§ **Stored dataset items**
◇ ◇ ◇ ◇

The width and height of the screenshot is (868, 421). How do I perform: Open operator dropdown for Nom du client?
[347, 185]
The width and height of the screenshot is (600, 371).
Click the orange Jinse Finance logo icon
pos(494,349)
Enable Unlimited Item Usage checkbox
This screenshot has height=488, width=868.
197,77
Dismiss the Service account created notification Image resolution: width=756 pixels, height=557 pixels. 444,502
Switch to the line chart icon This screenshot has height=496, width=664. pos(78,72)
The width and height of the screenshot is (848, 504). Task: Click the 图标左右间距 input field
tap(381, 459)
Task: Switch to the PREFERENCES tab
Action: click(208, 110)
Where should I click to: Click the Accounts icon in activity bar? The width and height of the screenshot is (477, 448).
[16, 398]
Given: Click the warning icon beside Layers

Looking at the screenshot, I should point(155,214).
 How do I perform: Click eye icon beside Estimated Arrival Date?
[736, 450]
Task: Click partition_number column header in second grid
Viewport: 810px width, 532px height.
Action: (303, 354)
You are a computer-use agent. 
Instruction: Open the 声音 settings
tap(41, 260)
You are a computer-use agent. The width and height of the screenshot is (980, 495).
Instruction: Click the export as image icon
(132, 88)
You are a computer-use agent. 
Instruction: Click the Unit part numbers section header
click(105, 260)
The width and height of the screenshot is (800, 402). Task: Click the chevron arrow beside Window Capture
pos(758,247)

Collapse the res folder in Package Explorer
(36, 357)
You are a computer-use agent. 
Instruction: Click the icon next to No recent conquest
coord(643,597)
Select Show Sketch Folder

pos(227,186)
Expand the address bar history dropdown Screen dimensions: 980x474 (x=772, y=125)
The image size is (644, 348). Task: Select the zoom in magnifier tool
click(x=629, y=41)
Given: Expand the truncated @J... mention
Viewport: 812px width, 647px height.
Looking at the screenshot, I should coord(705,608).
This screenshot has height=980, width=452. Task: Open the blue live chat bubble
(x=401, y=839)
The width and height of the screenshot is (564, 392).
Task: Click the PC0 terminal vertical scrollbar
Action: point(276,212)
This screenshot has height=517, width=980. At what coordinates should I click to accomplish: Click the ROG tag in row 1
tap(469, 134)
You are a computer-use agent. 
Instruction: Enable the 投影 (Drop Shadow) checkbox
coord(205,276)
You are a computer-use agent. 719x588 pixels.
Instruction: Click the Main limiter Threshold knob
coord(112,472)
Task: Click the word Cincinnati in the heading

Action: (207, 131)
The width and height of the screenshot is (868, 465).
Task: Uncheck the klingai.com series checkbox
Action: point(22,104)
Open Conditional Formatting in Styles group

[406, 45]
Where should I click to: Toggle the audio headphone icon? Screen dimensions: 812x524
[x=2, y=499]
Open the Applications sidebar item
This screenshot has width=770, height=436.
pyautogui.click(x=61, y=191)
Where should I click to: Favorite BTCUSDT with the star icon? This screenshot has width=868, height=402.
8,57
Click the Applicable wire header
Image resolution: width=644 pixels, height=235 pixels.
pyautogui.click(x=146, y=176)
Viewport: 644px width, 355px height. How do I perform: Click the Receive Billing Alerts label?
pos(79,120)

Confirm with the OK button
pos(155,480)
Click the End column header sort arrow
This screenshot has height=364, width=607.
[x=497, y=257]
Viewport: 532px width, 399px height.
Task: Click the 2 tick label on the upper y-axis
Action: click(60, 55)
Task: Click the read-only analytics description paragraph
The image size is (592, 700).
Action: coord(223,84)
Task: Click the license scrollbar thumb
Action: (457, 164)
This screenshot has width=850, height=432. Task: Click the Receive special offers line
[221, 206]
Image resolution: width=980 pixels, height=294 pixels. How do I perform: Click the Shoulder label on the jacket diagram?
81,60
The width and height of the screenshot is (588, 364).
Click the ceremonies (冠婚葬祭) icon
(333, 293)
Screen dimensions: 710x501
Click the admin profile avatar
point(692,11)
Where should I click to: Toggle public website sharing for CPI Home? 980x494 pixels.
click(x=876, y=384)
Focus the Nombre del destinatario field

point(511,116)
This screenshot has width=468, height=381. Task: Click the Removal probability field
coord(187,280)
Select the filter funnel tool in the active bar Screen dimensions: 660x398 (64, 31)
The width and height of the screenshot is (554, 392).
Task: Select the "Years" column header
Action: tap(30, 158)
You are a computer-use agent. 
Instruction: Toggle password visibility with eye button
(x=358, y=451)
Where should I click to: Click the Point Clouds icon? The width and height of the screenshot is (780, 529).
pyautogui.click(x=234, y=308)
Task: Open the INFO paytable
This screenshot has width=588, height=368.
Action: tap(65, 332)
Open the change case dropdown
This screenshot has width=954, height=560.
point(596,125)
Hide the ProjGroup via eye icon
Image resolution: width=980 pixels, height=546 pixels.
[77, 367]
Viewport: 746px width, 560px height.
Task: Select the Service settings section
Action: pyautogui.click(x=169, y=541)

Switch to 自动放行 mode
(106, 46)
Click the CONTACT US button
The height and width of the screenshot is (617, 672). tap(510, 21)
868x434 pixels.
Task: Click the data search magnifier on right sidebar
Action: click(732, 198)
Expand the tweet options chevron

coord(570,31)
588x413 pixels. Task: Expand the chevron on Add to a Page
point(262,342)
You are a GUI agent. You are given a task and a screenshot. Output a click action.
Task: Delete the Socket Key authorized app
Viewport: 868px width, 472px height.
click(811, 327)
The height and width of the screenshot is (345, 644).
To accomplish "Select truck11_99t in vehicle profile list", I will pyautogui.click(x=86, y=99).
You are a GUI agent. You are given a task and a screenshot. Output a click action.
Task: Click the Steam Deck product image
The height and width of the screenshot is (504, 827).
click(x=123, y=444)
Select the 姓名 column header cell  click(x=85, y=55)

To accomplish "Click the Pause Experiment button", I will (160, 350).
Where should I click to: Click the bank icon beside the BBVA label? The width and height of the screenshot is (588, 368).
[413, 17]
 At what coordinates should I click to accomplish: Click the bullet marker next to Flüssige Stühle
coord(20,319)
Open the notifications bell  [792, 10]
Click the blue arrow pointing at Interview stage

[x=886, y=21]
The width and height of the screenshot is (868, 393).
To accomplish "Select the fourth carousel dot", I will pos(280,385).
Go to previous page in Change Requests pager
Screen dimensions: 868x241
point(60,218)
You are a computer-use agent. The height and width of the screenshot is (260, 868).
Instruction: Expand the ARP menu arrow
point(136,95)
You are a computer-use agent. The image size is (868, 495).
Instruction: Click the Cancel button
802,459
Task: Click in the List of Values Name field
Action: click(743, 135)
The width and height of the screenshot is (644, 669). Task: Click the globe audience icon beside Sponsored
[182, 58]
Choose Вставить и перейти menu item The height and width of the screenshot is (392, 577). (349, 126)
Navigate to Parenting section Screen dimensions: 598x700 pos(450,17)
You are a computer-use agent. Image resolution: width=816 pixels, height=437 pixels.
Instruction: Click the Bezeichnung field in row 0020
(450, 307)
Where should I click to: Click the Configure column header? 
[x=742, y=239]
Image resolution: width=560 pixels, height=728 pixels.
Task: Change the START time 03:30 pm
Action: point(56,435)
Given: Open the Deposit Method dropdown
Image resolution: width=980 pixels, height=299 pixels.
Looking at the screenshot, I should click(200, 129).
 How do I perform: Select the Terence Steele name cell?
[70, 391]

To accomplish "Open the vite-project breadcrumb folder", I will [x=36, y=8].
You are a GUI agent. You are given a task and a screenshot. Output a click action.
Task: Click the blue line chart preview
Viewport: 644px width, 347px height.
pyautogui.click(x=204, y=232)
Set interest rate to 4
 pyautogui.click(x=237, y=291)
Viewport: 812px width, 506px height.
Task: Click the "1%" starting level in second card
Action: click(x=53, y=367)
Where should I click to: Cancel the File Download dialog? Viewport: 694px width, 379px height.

◇ ◇ ◇ ◇

§ **Exercise prompt**
Print only the lines from the top of the data above down to the line holding "You are a computer-use agent. The width", inclusive.

§ **Response area**
The width and height of the screenshot is (868, 421). How do I perform: Open operator dropdown for Nom du client?
[347, 185]
The width and height of the screenshot is (600, 371).
Click the orange Jinse Finance logo icon
pos(494,349)
Enable Unlimited Item Usage checkbox
This screenshot has height=488, width=868.
197,77
Dismiss the Service account created notification Image resolution: width=756 pixels, height=557 pixels. 444,502
Switch to the line chart icon This screenshot has height=496, width=664. pos(78,72)
The width and height of the screenshot is (848, 504). Task: Click the 图标左右间距 input field
tap(381, 459)
Task: Switch to the PREFERENCES tab
Action: click(208, 110)
Where should I click to: Click the Accounts icon in activity bar? The width and height of the screenshot is (477, 448).
[16, 398]
Given: Click the warning icon beside Layers

Looking at the screenshot, I should point(155,214).
 How do I perform: Click eye icon beside Estimated Arrival Date?
[736, 450]
Task: Click partition_number column header in second grid
Viewport: 810px width, 532px height.
Action: (303, 354)
You are a computer-use agent. 
Instruction: Open the 声音 settings
tap(41, 260)
You are a computer-use agent. The width and height of the screenshot is (980, 495).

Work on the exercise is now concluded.